(Stored data)
________

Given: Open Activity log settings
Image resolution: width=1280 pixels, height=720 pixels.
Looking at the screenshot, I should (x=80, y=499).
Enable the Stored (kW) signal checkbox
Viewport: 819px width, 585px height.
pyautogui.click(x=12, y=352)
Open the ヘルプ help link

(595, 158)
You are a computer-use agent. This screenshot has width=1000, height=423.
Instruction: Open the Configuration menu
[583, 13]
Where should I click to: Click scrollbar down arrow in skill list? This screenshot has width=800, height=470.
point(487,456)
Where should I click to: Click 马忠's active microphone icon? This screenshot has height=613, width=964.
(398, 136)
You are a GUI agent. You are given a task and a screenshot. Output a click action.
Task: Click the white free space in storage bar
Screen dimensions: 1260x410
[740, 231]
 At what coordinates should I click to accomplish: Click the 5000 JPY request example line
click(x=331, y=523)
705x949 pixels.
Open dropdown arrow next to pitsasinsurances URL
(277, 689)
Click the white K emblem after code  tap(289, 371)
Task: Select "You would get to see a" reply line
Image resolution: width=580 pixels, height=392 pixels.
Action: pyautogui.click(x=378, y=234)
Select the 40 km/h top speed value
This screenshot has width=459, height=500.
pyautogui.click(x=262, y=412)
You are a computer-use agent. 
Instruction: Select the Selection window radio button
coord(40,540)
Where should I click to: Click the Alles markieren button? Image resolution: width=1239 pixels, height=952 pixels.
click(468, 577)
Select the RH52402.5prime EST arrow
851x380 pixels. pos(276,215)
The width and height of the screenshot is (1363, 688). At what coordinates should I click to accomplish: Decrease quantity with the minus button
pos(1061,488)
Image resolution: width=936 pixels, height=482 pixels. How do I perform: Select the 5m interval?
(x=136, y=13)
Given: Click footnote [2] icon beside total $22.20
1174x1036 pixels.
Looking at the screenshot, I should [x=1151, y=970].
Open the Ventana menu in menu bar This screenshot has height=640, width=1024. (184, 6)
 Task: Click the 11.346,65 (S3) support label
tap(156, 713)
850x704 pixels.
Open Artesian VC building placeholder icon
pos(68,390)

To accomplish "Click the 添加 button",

________

- Exercise aim
Above are the entries. Copy exactly the part that opens with the line containing "At what coordinates should I click to accomplish: Click" and closes with the line containing "Open the Ventana", and no more.

- Finished task
 At what coordinates should I click to accomplish: Click the 5000 JPY request example line
click(x=331, y=523)
705x949 pixels.
Open dropdown arrow next to pitsasinsurances URL
(277, 689)
Click the white K emblem after code  tap(289, 371)
Task: Select "You would get to see a" reply line
Image resolution: width=580 pixels, height=392 pixels.
Action: pyautogui.click(x=378, y=234)
Select the 40 km/h top speed value
This screenshot has width=459, height=500.
pyautogui.click(x=262, y=412)
You are a computer-use agent. 
Instruction: Select the Selection window radio button
coord(40,540)
Where should I click to: Click the Alles markieren button? Image resolution: width=1239 pixels, height=952 pixels.
click(468, 577)
Select the RH52402.5prime EST arrow
851x380 pixels. pos(276,215)
The width and height of the screenshot is (1363, 688). At what coordinates should I click to accomplish: Decrease quantity with the minus button
pos(1061,488)
Image resolution: width=936 pixels, height=482 pixels. How do I perform: Select the 5m interval?
(x=136, y=13)
Given: Click footnote [2] icon beside total $22.20
1174x1036 pixels.
Looking at the screenshot, I should [x=1151, y=970].
Open the Ventana menu in menu bar This screenshot has height=640, width=1024. (184, 6)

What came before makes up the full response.